The world’s population is rapidly ageing, with a concomitant increase in chronic diseases and functional decline. Understanding the metabolic associated alterations is therefore essential for better prevention and clinical decision-making. Frailty has emerged as a key age-related vulnerability syndrome, characterized by reduced physiological reserve and increased susceptibility to stressors, often clinically assessed through Fried’s physical phenotype. Its early stage, pre-frailty, more prevalent and reversible, offers a key window for early intervention to prevent disability, hospitalization and mortality.
Research increasingly highlights the central role of metabolic disturbances in ageing, particularly through pathways shaped by lifestyle and diet. Among them, metabolic syndrome (MetS) is a major age-related condition and a strong risk factor for adverse cardiometabolic outcomes. Its frequent coexistence with frailty in older adults, likely via shared mechanisms such as chronic inflammation, insulin resistance and oxidative stress, poses a serious challenge to healthy ageing. Yet, important gaps persist regarding how MetS and pre-frailty emerge together, interact over time and differ across individuals.
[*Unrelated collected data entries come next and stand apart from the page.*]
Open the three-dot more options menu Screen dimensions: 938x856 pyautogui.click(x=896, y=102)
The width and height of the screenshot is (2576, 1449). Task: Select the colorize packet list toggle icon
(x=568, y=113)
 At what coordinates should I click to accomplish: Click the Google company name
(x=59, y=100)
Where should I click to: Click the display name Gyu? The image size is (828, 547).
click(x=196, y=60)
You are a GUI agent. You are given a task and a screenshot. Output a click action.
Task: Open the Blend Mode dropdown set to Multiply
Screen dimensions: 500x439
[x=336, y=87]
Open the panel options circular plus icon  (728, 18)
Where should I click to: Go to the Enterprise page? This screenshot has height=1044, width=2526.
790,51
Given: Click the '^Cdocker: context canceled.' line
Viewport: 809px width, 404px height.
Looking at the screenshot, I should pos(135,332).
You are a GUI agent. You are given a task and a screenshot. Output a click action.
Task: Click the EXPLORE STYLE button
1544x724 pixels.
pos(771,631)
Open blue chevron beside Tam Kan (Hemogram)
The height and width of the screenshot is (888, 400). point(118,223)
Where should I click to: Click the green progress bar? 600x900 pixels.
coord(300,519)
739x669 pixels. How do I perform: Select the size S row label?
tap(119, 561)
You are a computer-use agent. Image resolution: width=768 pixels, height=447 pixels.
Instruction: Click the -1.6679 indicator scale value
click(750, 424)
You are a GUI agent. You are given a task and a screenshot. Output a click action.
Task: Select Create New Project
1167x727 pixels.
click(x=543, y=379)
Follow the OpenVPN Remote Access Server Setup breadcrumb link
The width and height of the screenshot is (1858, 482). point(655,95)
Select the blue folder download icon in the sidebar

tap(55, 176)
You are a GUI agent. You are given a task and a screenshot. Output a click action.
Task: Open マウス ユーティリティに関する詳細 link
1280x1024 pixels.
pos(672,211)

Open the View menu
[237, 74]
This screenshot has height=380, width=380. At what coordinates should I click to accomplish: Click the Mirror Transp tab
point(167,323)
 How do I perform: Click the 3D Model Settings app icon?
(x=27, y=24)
This webinar will present new insights from complementary epidemiological and metabolomic investigations designed to clarify these relationships. Through cross-sectional and longitudinal analyses, clustering approaches and independent metabolomic profiling, we will illuminate the co-occurrence and biological mechanisms connecting MetS and pre-frailty. Altogether, these findings open promising avenues for improved risk stratification and precision prevention in older adults.